Properly handle return service timeout warnings

If you choose to use RETURN RECEIPT or RETURN TWOSAFE then your application logic must have some awareness of replication. Specifically, under some circumstances a commit operation may return the TimesTen warning TT8170: Receipt or commit acknowledgement not returned in the specified timeout interval for transaction_ID. This warning means that the standby did not acknowledge the replicated transaction within the defined timeout period. This typically means that either the standby, or the network connecting the active and standby, is down. It may also occur when the replication agent is stopped at either the active or the standby. The application has to react correctly to this warning depending on how replication is configured [RETURN SERVICES ON|OFF WHEN STOPPED, LOCAL COMMIT ACTION COMMIT|NO ACTION].

Optimize replication throughput

Test a 'sustained maximum plus some headroom' workload to ensure the hardware is adequate and replication can keep up. As part of workload testing, tune the log buffer size (LogBufMB), logging parallelism (LogBufParallelism) and the replication parallelism (ReplicationParallelism) to optimize replication performance. The size of the log buffer is a key performance tunable in TimesTen and it is especially important when replication is being used (you want to eliminate any SYS.MONITOR.LOG_FS_READS).

Determine recovery strategy

Assess the ability of replication to 'catch up' from a backlog situation after a temporary outage when under typical and maximum workloads. This will affect your chosen recovery strategy; do you allow 'catchup' or do you choose to duplicate.

Monitor, monitor, monitor

Implement comprehensive monitoring of replication operation, throughput and backlog to get early warning of any problems (see later).

A/S Pair with Oracle Clusterware

Use latest supported Clusterware

Use the latest version of Oracle Clusterware (Grid Infrastructure) that is certified with the TimesTen version that you are using. Using an older version of Clusterware may result in less reliable operation.

Install TimesTen on local storage on each machine

Do not install TimesTen on shared storage; each node should have its own private installation. TimesTen does not support the concept of a 'shared installation'.

Avoid NFS storage

The use of NFS shared storage is not recommended for TimesTen database files (checkpoint and log files).
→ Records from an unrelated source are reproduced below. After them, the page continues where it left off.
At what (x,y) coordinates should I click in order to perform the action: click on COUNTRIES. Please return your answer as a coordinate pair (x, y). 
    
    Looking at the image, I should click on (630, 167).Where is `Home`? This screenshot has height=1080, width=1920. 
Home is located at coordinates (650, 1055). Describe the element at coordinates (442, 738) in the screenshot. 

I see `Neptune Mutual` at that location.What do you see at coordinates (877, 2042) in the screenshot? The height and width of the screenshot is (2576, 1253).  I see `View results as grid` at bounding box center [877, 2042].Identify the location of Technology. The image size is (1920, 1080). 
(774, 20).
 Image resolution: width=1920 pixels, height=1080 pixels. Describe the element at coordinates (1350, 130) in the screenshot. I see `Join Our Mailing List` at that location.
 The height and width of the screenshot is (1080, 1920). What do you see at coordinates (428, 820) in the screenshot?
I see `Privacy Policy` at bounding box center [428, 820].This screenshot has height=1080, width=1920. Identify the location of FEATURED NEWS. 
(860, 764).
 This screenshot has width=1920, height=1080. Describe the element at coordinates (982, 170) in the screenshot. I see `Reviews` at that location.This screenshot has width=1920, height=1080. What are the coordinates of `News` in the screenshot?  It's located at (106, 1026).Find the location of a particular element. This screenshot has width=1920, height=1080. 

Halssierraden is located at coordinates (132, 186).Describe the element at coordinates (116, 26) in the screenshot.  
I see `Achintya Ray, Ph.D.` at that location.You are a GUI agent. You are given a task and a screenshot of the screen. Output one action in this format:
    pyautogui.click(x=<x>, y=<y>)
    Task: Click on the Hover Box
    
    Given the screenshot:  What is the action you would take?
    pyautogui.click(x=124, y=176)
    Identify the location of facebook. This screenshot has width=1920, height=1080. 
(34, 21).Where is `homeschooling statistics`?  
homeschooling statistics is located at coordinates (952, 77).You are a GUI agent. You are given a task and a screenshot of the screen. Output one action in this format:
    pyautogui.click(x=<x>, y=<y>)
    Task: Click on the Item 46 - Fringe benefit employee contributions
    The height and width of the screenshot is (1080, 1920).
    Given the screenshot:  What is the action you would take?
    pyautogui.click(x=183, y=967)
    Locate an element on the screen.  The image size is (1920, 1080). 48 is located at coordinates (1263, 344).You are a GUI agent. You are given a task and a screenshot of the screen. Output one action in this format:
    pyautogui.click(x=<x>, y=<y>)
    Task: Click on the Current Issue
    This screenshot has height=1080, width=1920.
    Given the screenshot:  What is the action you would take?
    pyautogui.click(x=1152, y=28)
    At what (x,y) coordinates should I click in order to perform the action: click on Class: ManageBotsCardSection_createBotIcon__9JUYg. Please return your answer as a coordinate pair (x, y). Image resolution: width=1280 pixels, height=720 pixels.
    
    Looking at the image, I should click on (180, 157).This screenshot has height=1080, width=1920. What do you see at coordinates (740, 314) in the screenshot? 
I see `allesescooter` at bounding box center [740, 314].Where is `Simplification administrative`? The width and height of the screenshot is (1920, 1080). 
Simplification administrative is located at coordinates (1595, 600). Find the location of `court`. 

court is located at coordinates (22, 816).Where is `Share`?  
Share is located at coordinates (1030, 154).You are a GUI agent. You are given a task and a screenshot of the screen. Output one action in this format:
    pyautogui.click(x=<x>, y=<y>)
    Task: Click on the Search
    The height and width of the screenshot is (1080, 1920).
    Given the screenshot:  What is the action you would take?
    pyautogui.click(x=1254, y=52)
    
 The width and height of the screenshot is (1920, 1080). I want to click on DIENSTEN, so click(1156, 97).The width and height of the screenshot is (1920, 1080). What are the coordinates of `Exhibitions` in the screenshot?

These should be located on high performance local storage (best) or high performance non-NFS SAN storage (second best).

Use ttCWAdmin

Use the TimesTen Clusterware utility, ttCWAdmin, to perform all TimesTen/Clusterware operations. Do not use Clusterware tools or other TimesTen utilities to perform functions that should be performed via ttCWAdmin. Manipulating the state of TimesTen components by means other than ttCWAdmin may result in unreliable operation.

Monitor, monitor, monitor

Even when using Clusterware you should still have your own health monitoring in place especially for replication throughout/backlog.

A/S pair without Oracle Clusterware

Monitor, monitor, monitor

Ensure a rigorous and robust monitoring mechanism in place covering all aspects of TimesTen health, not just replication operation (see later).

Test, test, test

Ensure you have pre-scripted and thoroughly tested recovery procedures for every possible failure/recovery scenario that applies to your environment.

Handle all failure/recovery scenarios

If you plan to automate failover and/or recovery, be sure your automation mechanism can detect and deal with all possible failure scenarios and can detect/handle split brain situations, network partition etc.

Monitoring the health of TimesTen replication

For any production deployment, implementing a rigorous and robust monitoring framework is an absolute must. Operational problems may arise from inadequate or insufficiently robust monitoring regimes.

The topic of monitoring is a large one; for more detailed information on monitoring TimesTen, and replication in particular, please consult the TimesTen documentation here, as well as the Best Practices for Monitoring section in this Quick Start guide.